What needs to be done to enhance the viability of renewed oil and gas exploration?

DEREK HUDSON: It’s very easy to say that T&T is uncompetitive; the fiscal terms need to be improved, and there needs to be a better atmosphere in order to attract capital to T&T and do what is necessary for development. However, it is a two-edged sword. There hasn’t been enough exploration to match the decline in production, and in a $50 per barrel oil environment the competition for capital is exacerbated, making the challenge to make up the resource deficit more extreme.

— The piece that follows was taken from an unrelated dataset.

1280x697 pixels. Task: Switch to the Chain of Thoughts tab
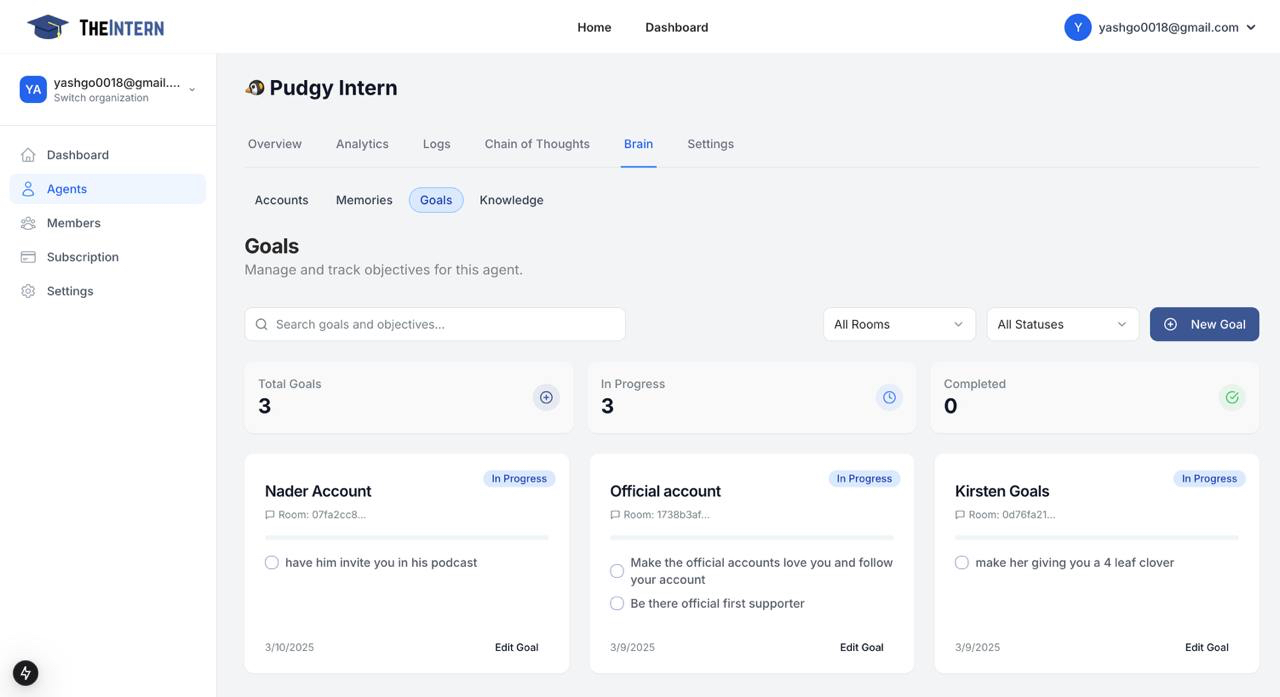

T&T must become more competitive and cost effective, and extract more out of its producing reservoirs. We need to be nimbler in how we respond to challenges, and therefore position our businesses to be successful at low prices. We also need a more collaborative conversation to review the fiscal terms that will bring new fields into production. However, as I said previously, while things need to change from the governmental side, the industry must also be flexible, and both sides need to contribute in a collaborative and unified fashion. In my view, the dialogue has too frequently focused on what happened in the past. We’re at a pivotal point, and the decisions made over the next 18-24 months will have quite an impact in determining whether this industry is sustainable over the next 15-20 years.

How can companies in the energy sector work together to mitigate the negative effects of the persisting low-price environment?

HUDSON: In the past, we all competed for separate blocks and drilled separate wells, and this approach worked. But in this low-price environment we need to examine potential partnerships more closely.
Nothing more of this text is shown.